Probing new physics in the top sector using quantum information

TL;DR

This paper explores how quantum information measures like magic, trace distance, and fidelity can detect new physics in top quark interactions at colliders, showing their potential to distinguish beyond Standard Model effects.

Contribution

It introduces the application of various quantum information measures to collider physics, demonstrating their sensitivity to new physics scenarios modeled by the Standard Model Effective Field Theory.

Findings

Quantum information measures can differentiate Standard Model from new physics.

Different measures are sensitive in various regions of phase space.

Multiple measures enhance the search for beyond Standard Model physics.

Abstract

Recent studies have shown that quantitative concepts from quantum information theory can play a role in analysing collider physics, including elucidating new physics.
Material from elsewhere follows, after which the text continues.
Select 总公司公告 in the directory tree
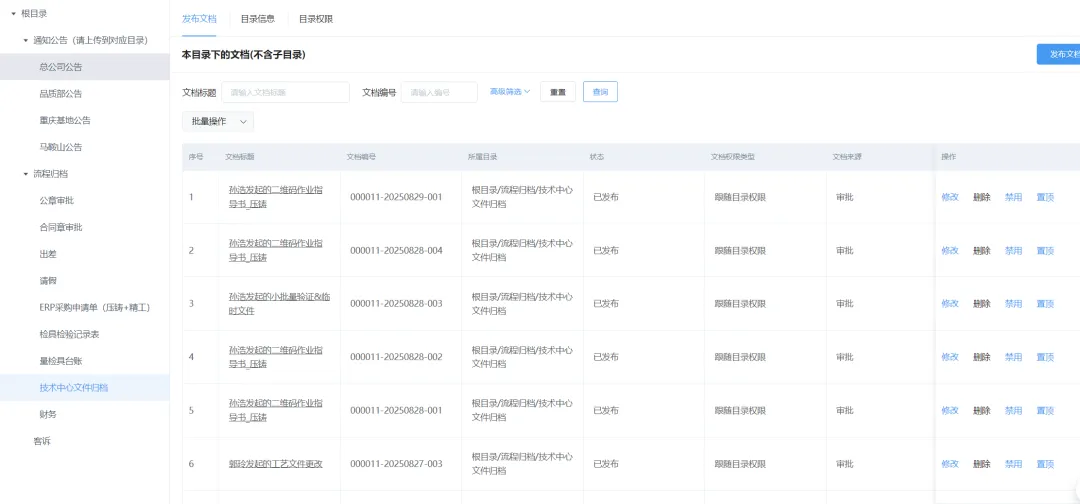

In this paper, we study various QI measures including magic, trace distance and fidelity distance, in generic new physics scenarios modelled by the Standard Model Effective Field Theory. We argue that such measures can indeed show up differences with respect to the pure Standard Model, and we compare our results with similar findings for the concurrence discussed previously in the literature. We examine the relative sensitivity of different measures to new physics in two-dimensional bins of the top pair invariant mass and scattering angle, finding that the concurrence, magic and trace distance each emerge as the best measure in at least some regions of the phase space. This highlights the importance of exploring multiple quantum information measures in the hunt for beyond the Standard Model physics.